● WORK REQUEST
Each entry below must come back exactly as written, without its pictures.

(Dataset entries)
-------------------------

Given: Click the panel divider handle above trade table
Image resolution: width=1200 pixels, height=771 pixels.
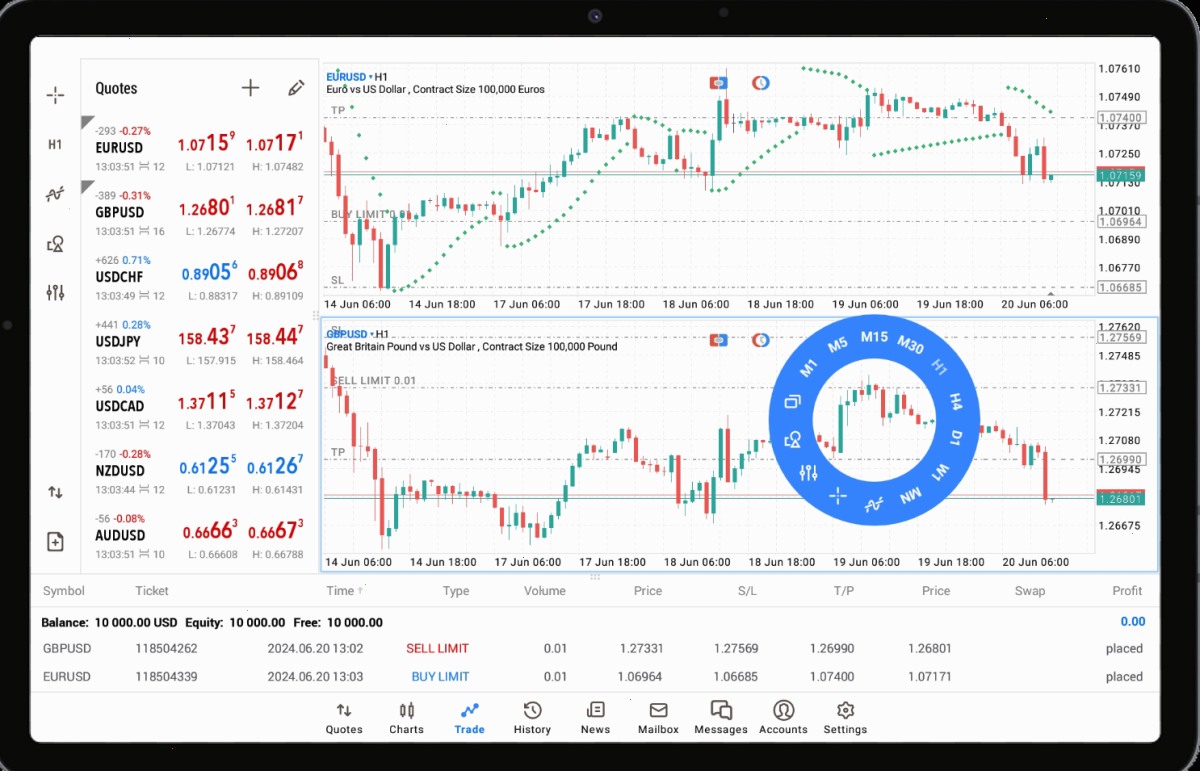Looking at the screenshot, I should pos(594,577).
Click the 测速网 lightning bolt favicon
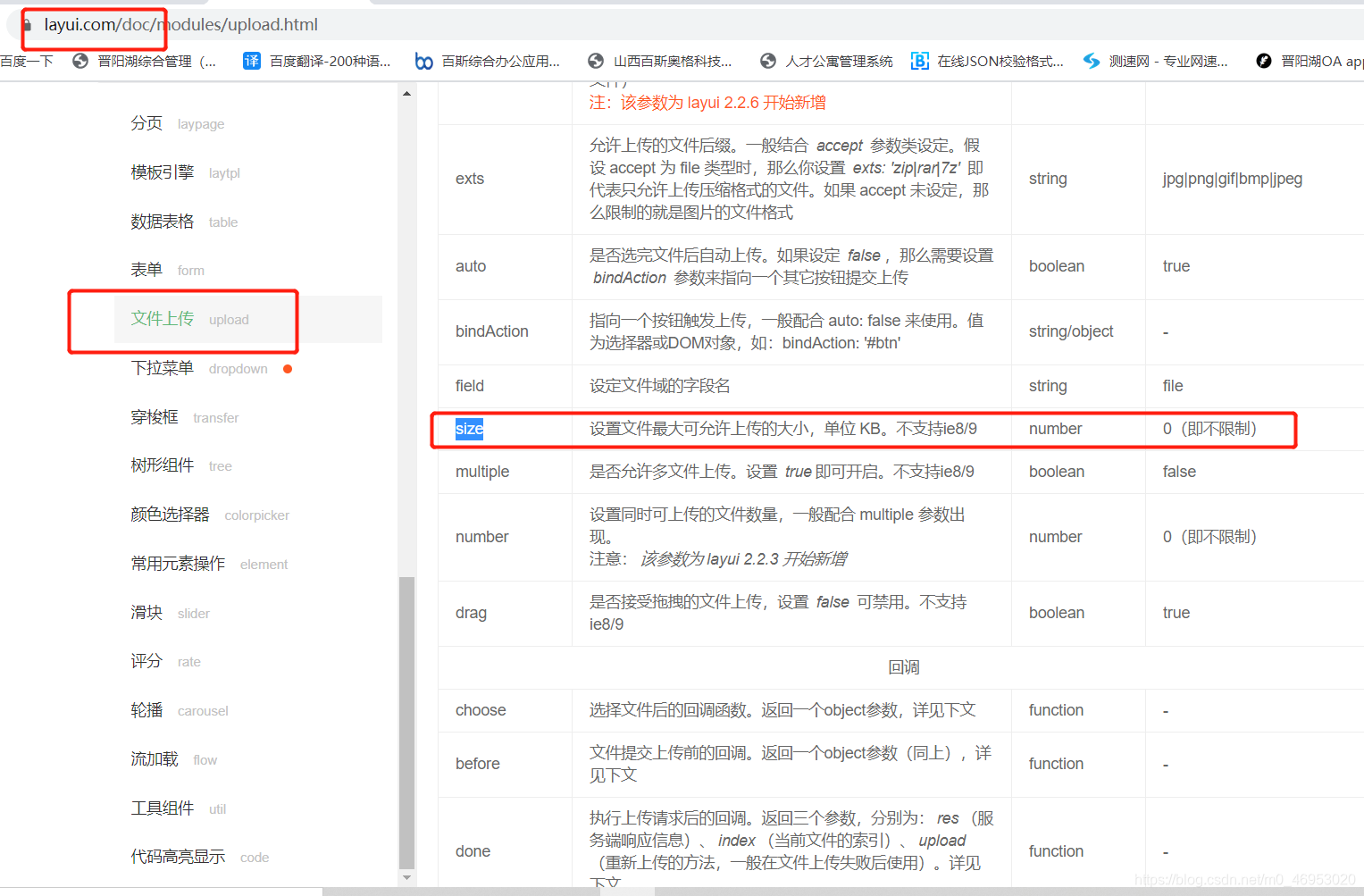Viewport: 1364px width, 896px height. [1092, 61]
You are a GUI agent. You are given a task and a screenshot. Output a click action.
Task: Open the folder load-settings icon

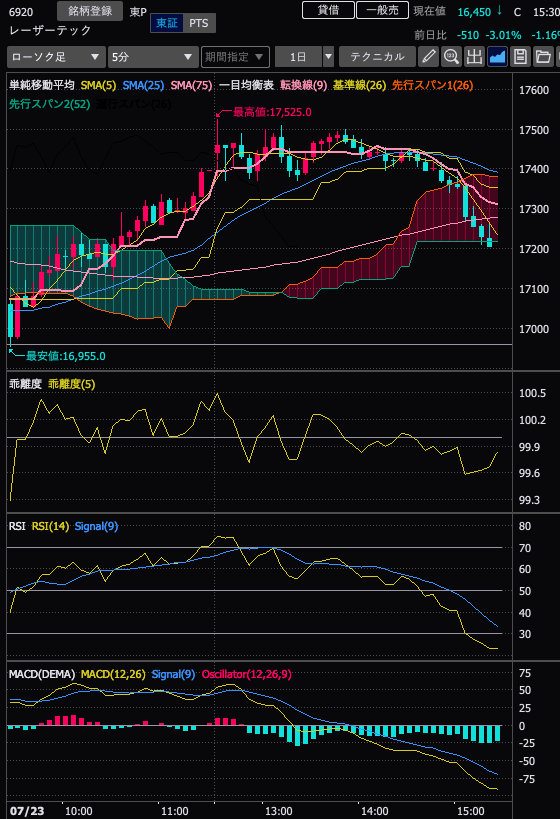click(x=543, y=56)
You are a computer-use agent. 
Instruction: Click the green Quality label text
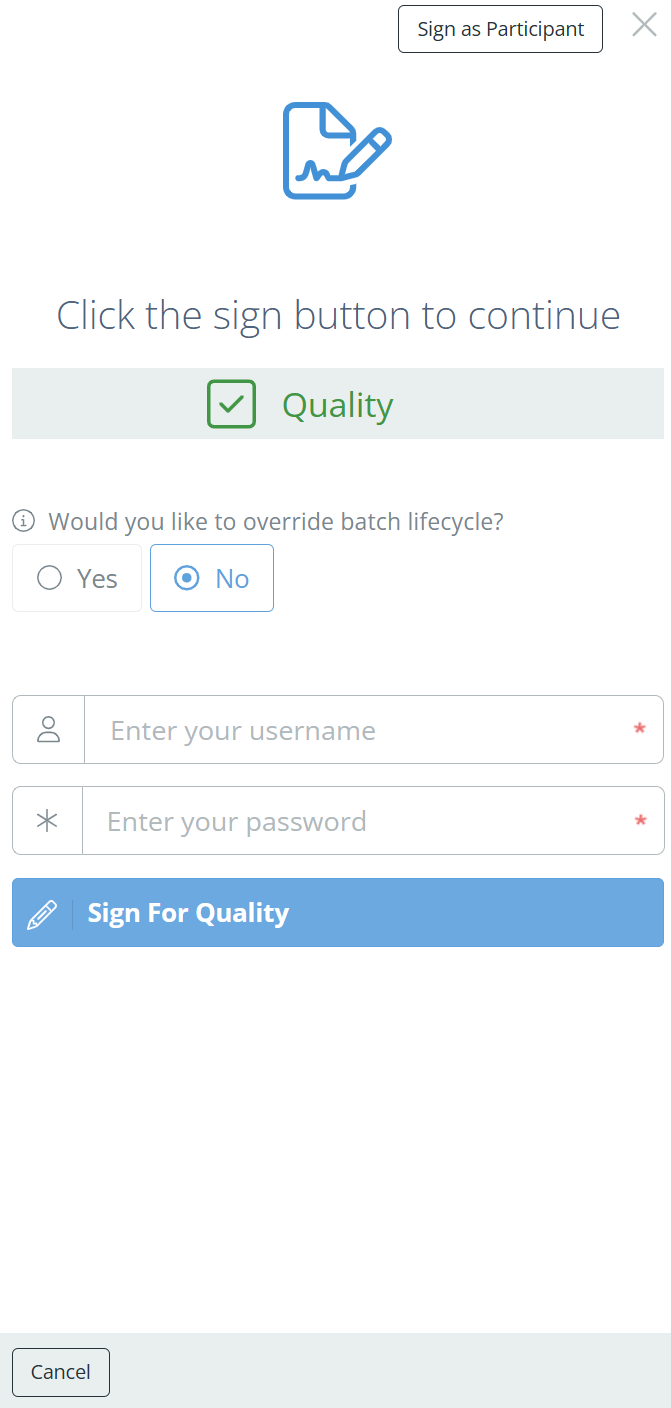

-------------------------

● REPLY
Given: Click the panel divider handle above trade table
Image resolution: width=1200 pixels, height=771 pixels.
Looking at the screenshot, I should pos(594,577).
Click the 测速网 lightning bolt favicon
Viewport: 1364px width, 896px height. [1092, 61]
You are a GUI agent. You are given a task and a screenshot. Output a click action.
Task: Open the folder load-settings icon

click(x=543, y=56)
You are a computer-use agent. 
Instruction: Click the green Quality label text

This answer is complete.